(Assignment)
The entries below must be retyped in full. Keep every word the same.

+---+

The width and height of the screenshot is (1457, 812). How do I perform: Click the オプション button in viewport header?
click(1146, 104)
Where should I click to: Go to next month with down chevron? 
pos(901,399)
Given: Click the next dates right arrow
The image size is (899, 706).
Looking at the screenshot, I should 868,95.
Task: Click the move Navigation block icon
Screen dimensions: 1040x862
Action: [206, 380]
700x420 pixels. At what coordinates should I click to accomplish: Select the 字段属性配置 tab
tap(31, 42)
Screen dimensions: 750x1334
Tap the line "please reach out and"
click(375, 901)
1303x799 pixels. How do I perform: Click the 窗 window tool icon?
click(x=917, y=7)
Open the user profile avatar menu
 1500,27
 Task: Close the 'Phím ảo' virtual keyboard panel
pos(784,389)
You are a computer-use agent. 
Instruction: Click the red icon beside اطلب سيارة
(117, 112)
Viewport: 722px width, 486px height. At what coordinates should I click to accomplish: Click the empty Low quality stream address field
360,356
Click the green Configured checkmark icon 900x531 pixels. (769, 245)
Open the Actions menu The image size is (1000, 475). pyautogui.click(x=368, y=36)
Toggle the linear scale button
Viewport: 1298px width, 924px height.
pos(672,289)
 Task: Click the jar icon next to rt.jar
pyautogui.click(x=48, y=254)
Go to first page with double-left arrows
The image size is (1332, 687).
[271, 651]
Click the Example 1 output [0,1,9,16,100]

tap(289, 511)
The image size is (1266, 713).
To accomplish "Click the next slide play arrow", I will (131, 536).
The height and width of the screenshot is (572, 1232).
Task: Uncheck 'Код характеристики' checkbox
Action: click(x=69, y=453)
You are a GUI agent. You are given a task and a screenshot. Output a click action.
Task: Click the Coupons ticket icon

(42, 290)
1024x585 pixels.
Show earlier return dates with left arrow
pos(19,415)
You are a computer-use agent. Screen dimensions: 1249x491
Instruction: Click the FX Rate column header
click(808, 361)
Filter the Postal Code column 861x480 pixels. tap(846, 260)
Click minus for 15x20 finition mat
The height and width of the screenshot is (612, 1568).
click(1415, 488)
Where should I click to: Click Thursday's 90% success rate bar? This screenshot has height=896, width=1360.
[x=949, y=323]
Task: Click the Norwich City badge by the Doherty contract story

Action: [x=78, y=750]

+---+

(Response to the exercise)
The width and height of the screenshot is (1457, 812). How do I perform: Click the オプション button in viewport header?
click(1146, 104)
Where should I click to: Go to next month with down chevron? 
pos(901,399)
Given: Click the next dates right arrow
The image size is (899, 706).
Looking at the screenshot, I should 868,95.
Task: Click the move Navigation block icon
Screen dimensions: 1040x862
Action: [206, 380]
700x420 pixels. At what coordinates should I click to accomplish: Select the 字段属性配置 tab
tap(31, 42)
Screen dimensions: 750x1334
Tap the line "please reach out and"
click(375, 901)
1303x799 pixels. How do I perform: Click the 窗 window tool icon?
click(x=917, y=7)
Open the user profile avatar menu
 1500,27
 Task: Close the 'Phím ảo' virtual keyboard panel
pos(784,389)
You are a computer-use agent. 
Instruction: Click the red icon beside اطلب سيارة
(117, 112)
Viewport: 722px width, 486px height. At what coordinates should I click to accomplish: Click the empty Low quality stream address field
360,356
Click the green Configured checkmark icon 900x531 pixels. (769, 245)
Open the Actions menu The image size is (1000, 475). pyautogui.click(x=368, y=36)
Toggle the linear scale button
Viewport: 1298px width, 924px height.
pos(672,289)
 Task: Click the jar icon next to rt.jar
pyautogui.click(x=48, y=254)
Go to first page with double-left arrows
The image size is (1332, 687).
[271, 651]
Click the Example 1 output [0,1,9,16,100]

tap(289, 511)
The image size is (1266, 713).
To accomplish "Click the next slide play arrow", I will (131, 536).
The height and width of the screenshot is (572, 1232).
Task: Uncheck 'Код характеристики' checkbox
Action: click(x=69, y=453)
You are a GUI agent. You are given a task and a screenshot. Output a click action.
Task: Click the Coupons ticket icon

(42, 290)
1024x585 pixels.
Show earlier return dates with left arrow
pos(19,415)
You are a computer-use agent. Screen dimensions: 1249x491
Instruction: Click the FX Rate column header
click(808, 361)
Filter the Postal Code column 861x480 pixels. tap(846, 260)
Click minus for 15x20 finition mat
The height and width of the screenshot is (612, 1568).
click(1415, 488)
Where should I click to: Click Thursday's 90% success rate bar? This screenshot has height=896, width=1360.
[x=949, y=323]
Task: Click the Norwich City badge by the Doherty contract story

Action: [x=78, y=750]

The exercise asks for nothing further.